Monday, February 28, 2005


Things Happen a Little Bit at a Time
What do you know, Paul Krugman was right. Mel Gibson's Passion of the Christ did stir anti-semetic ideas -- last night, when it was completely ignored by "The Academy" (people actually say that with a straight face, all night when they get their statues).

Well, not ignored completely. Chris Rock noticed that nobody wanted to make Passion of the Christ -- Police Academy 6?, "Yes," but Passion of the Christ?, "No." We thought it odd and thought we'd mention it. Not a big deal, but it seems like it's just another point on which Americans are picking sides, and not in a friendly, kind of intramural way, either.





Look Out for Your Corporate Culture -- Follow-Up
Prof. Bainbridge is sounding more like a distributist than he did before . . .

One error he makes in the post is saying that a Max Sawicky made "one of the most interesting responses," when clearly that was us. Perhaps he meant to say, "most interestingly wrong responses."




Sunday, February 27, 2005


A Little Sunday Reading
I go through the mail over the weekend. And, one thing that caught my eye was a lengthy article by a Prof. Reno on why he became a Catholic. No one around here will read it, so I thought I would make it available for your Sunday visit. It is available -- HERE.




Friday, February 25, 2005


Look Out for Your Corporate Culture
Prof. Bainbridge takes off after Hugh Hewitt today regarding the problem, or from Mr. Hewitt's point of view -- the lack of a problem, with WalMart. WalMart makes us uncomfortable. Its size, those low prices, and that indescribable amount of stuff just seems wrong. But, what is wrong with it? If you're a free market kind of a guy, isn't WalMart what the free market is all about? And, like Mr. Hewitt says/asks, "Isn't it just great?!"

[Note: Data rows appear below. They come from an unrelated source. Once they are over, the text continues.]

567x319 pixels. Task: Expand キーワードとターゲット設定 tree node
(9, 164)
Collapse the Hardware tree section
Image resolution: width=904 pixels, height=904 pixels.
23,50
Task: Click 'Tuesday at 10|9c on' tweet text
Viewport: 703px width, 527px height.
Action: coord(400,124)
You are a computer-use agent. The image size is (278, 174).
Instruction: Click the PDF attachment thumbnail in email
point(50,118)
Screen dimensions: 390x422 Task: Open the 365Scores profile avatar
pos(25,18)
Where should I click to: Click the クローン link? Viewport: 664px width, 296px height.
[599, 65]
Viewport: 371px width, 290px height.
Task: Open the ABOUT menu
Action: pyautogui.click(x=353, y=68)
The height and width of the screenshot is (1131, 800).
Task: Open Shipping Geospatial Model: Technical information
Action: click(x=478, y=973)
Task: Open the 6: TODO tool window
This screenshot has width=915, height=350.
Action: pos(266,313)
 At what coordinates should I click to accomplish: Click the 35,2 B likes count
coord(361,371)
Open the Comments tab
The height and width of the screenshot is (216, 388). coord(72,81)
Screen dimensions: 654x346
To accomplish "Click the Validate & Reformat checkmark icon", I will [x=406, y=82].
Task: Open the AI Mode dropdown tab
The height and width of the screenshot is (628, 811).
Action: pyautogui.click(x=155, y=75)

Not to give you more to read, but it might be worth your while to examine something called, "distributism." Especially if you find yourself as an anti-communist, anti-socialist sort, but still find something irksome about overblown success, like WalMart, or, say, Microsoft. You can do a web search for the term and there is even a Distributism.org. Our favorite book on the topic is The Servile State by Hilaire Belloc.

Early in the 20th century, proponents of distributism argued against both unbridled capitalism and socialism/communism. Convinced that both systems were going to bring about a state of affairs where everyone was an employee, or "worker," and thus sapping the entreprenurial spirit of the community. Everyone working jobs they hate to buy stuff they don't need -- cleaned up from Fight Club. It is like the difference between the local dry cleaner and that WalMart greeter that says, "Hello" to you when you go inside. It is a subjective difference and one a community should have the right to choose between. In fact, should very self-consciously choose.

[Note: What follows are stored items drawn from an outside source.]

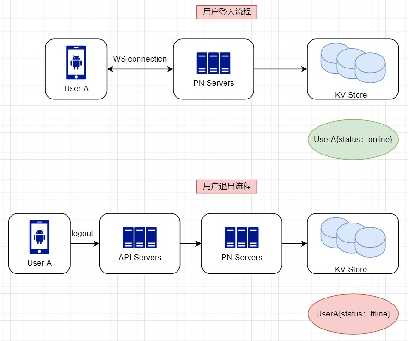
Task: Select the red UserA status ffline ellipse
Action: pos(353,314)
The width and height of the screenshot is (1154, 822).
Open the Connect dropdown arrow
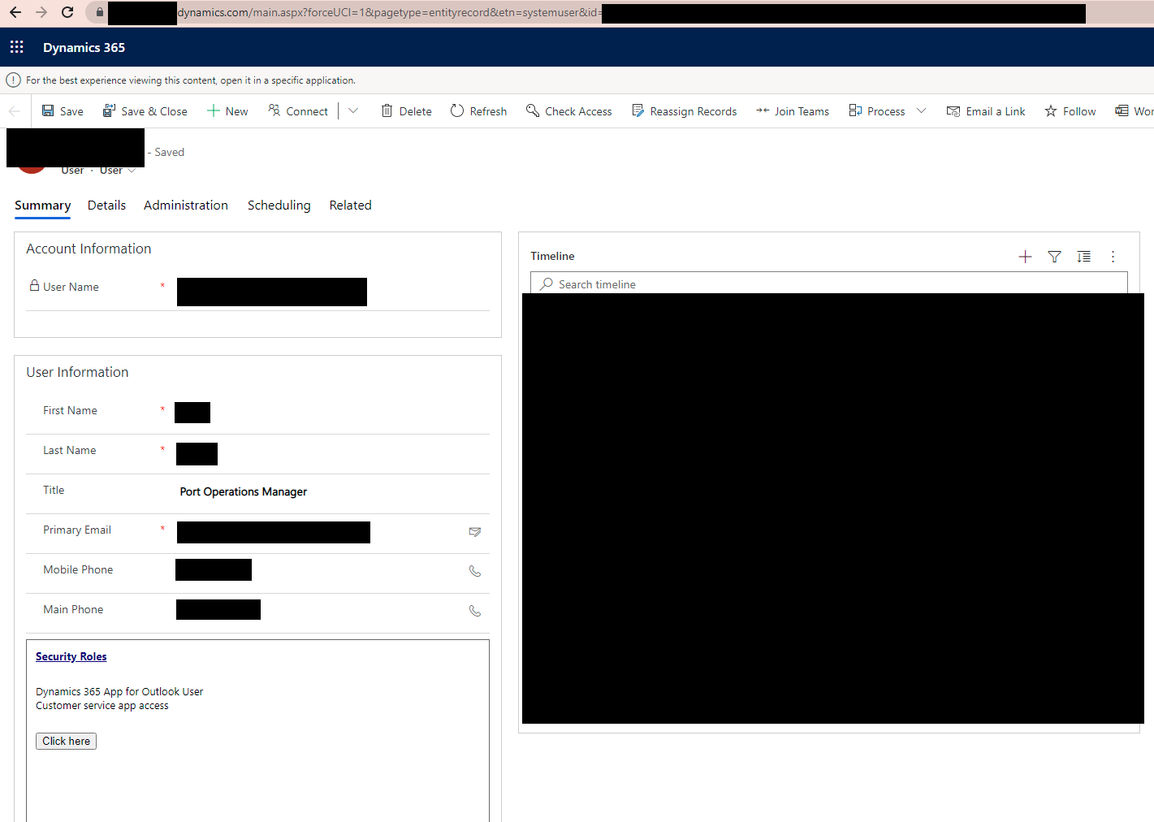(352, 110)

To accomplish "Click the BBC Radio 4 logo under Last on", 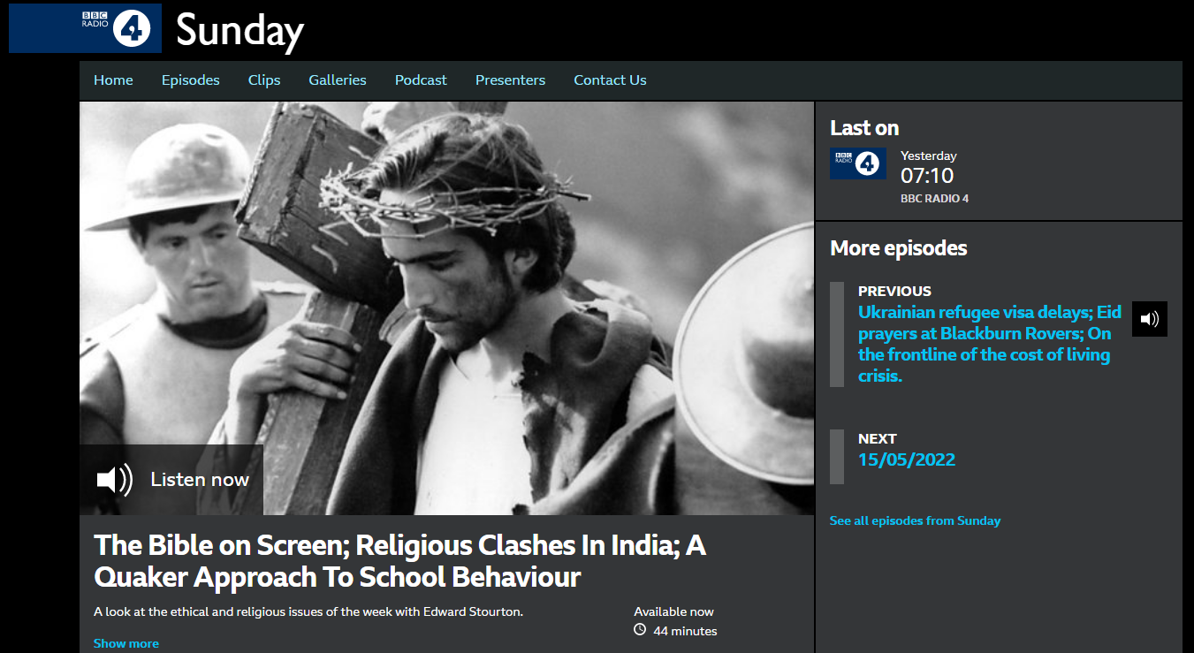I will point(857,163).
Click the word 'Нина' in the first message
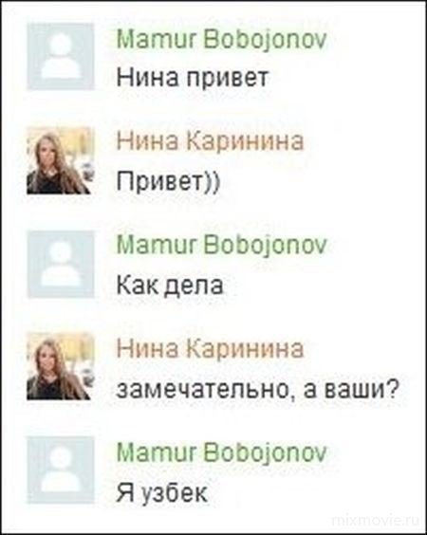Screen dimensions: 427x535 [147, 77]
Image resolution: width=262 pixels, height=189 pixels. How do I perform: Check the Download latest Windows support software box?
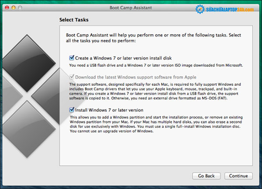[72, 77]
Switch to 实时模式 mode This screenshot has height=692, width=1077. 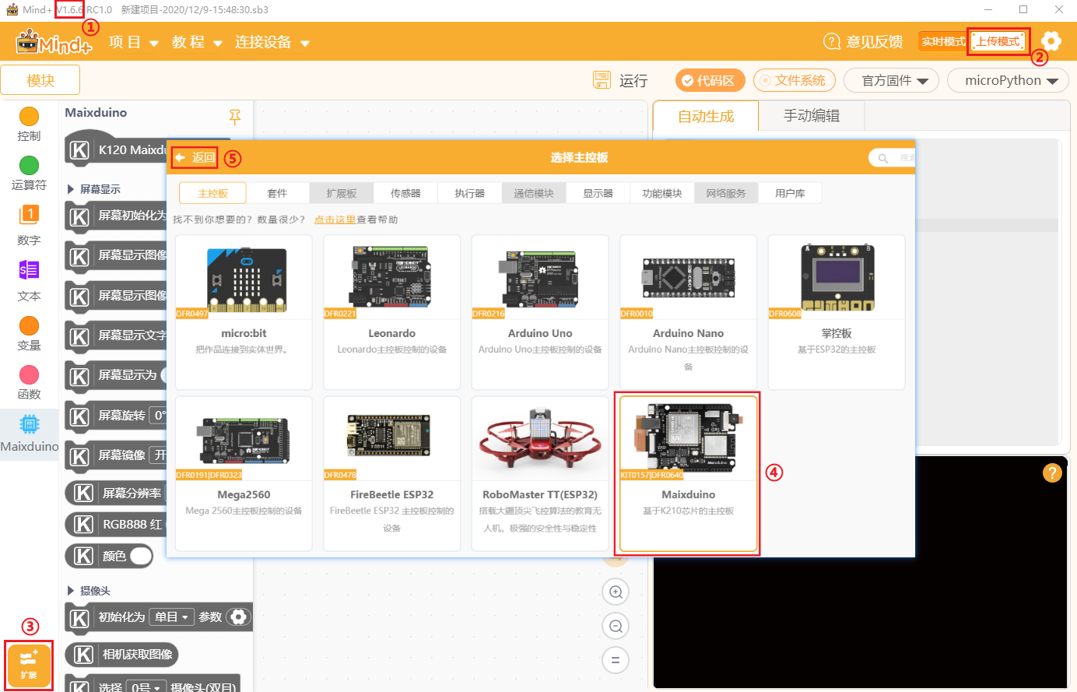943,41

For now, distributism is right up there with a geo-centric earth view of the universe. But, if enough people are getting tired of the communities we're building with complete laissez faire, it may be worth bringing it up again for another look.




Thursday, February 24, 2005


Some Highlights
for those who will one day be responsible for art and literature and
poetry and other forms of serious creative expression . . .


Some highlights from an interesting article in First Things about a great poet, curiously not usually referred to as a Catholic or Christian poet. You can decide if you want to read the whole thing.

[Czeslaw Milosz] was relentless in his criticism of those who despised faith as an anachronism: "I am not afraid to say that a devout and God-fearing man is superior as a human specimen to a restless mocker who is glad to style himself an 'intellectual,' proud of his cleverness in using ideas which he claims as his own though he acquired them in a pawnshop in exchange for simplicity of heart . . . The sacred exists and is stronger than all our rebellions."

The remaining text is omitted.